Journalists were initially restricted at the 2016 Chess Olympiad,
but the issue was ultimately resolved.
Photo by Mike Klein (chess.com).

This incident shows Maria Emelianova being harassed by the campaign of Georgios Makropoulos while recording a dispute between Iannis Makropoulos and Alexander Martynov over a legal issue. Video by Maria Emelianova (chess.com).

Moving Chess Forward

There is a lot of good content being produced in an increasingly decentralized media world. It is a wonder that we have to raise the question, “Are chess magazines still relevant?” Of course they are! Furthermore books are still a valuable force and websites serve as a bedrock of permanency. Social media platforms are not fully indexed via search engine and are inaccessible to many. However, there are many websites like The Week in Chess and ChessBase standing the test of time.

Of course chess.com and chess24 are giant content providers and sites like The Chess Drum, Africa Chess Media, Kenya Chess Masala serve a veritable niche for the African Diaspora. Finally, we can’t say enough about ChessBase India which has contributed mightily to the chess revolution in India and has given us an inside view of the talent being generated in the country of 1.3 billion.

Based on many of these developments and the election of the new FIDE President Arkady Dvorkovich, we hope to see better conditions for chess journalists. There is a need to cover events accurately and to fill the press room with competent chess journalists who ask knowledgeable questions.
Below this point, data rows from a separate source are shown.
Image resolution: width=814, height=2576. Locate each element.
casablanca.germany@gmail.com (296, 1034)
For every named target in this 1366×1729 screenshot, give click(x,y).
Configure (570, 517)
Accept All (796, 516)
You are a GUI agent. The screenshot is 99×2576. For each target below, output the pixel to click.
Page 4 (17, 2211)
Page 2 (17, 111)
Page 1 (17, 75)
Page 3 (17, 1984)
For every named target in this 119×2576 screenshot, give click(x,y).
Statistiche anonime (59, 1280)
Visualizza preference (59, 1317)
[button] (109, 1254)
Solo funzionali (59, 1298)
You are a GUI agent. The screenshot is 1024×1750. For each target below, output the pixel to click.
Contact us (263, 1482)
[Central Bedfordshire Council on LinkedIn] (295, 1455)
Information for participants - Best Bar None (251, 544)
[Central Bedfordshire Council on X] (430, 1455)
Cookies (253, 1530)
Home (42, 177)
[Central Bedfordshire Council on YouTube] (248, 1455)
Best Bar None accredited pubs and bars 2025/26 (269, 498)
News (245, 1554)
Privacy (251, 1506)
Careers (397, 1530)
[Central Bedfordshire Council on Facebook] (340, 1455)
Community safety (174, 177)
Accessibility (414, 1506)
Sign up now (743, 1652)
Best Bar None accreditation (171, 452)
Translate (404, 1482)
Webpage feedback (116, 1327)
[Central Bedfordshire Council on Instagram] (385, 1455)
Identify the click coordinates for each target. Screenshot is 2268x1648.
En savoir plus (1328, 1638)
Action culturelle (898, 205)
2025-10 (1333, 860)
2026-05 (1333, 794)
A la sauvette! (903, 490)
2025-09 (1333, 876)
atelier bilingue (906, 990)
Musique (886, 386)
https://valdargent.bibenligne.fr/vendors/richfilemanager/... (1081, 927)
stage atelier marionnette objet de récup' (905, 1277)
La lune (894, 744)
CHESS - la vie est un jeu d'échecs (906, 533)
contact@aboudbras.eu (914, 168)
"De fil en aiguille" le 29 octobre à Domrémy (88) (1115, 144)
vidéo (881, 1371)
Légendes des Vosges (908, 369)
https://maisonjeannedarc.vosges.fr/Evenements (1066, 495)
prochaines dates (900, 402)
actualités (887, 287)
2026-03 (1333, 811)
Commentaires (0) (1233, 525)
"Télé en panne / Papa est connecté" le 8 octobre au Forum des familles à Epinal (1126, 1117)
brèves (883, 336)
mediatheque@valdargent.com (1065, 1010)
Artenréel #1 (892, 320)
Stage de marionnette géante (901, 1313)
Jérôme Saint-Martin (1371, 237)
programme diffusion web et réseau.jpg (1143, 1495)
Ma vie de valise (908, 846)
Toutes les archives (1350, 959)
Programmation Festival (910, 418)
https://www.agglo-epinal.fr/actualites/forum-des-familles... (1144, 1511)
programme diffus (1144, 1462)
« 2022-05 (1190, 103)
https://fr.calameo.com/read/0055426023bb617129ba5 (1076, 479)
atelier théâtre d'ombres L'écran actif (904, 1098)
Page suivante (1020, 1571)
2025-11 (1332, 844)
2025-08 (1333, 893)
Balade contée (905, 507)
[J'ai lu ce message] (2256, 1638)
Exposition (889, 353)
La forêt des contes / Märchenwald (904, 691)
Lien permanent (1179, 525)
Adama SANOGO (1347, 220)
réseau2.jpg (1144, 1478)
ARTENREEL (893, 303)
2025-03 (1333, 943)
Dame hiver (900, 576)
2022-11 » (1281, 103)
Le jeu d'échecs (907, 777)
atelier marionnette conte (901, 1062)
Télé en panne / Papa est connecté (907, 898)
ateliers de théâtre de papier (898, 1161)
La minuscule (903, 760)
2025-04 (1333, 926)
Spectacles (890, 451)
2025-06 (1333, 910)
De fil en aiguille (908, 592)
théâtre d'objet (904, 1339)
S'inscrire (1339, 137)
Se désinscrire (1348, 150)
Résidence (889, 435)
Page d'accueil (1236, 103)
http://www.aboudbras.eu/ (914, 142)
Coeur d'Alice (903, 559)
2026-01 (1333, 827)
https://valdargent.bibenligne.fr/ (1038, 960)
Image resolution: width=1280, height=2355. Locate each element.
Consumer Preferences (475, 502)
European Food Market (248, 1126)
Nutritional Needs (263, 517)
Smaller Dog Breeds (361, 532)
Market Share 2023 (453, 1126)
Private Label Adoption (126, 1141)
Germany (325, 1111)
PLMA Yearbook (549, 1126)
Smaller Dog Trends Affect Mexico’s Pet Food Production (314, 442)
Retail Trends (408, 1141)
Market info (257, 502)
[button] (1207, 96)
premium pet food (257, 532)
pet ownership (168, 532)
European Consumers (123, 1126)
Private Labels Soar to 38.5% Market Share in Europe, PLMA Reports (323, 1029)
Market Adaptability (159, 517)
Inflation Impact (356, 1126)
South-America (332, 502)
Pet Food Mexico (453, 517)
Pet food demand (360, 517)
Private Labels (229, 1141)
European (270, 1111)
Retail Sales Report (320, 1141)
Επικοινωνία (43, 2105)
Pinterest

Where do non-chess journalists go to find answers if they are given the assignment to cover a chess tournament?


Ogunsiku Babatunde (Africa Chess Media)
Photo by Daaim Shabazz


With Amruta Mokal and Sagar Shah of ChessBase India
at 2018 Chess Olympiad in Batumi, Georgia
Photo by Daaim Shabazz.

The questions posed at the press conference during Anand-Carlsen championship match in Chennai were targets of criticism for being repetitive and uniformed. Questions at last year’s Candidate’s tournament also missed the mark at times. This created puzzling looks and allowed Alexander Grischuk to display his brand of sarcastic humor. In hindsight, the laughs and following Grischuk’s “thug life” memes may have been good for chess.

The true strength of chess journalism will come in a way that we can express our thoughts whether they are critical or favorable. If chess is to grow, chess journalists must have the leverage to perform this task. It is only in this vein that chess can get the accurate coverage it deserves and put an end to the frequent mischaracterizations that hinder its efforts at sponsorship.

Daaim Shabazz

Daaim Shabazz is the founder of The Chess Drum, while serving as a tenured faculty member of Global Business & Marketing at Florida A&M University in Tallahassee, Florida, USA. He holds a B.S. Computer Science from Chicago State University, an MBA in Marketing and a Ph.D. in International Affairs & Development, both from Clark Atlanta University. He has served the journalist community for more than 30 years and still competes in tournaments occasionally.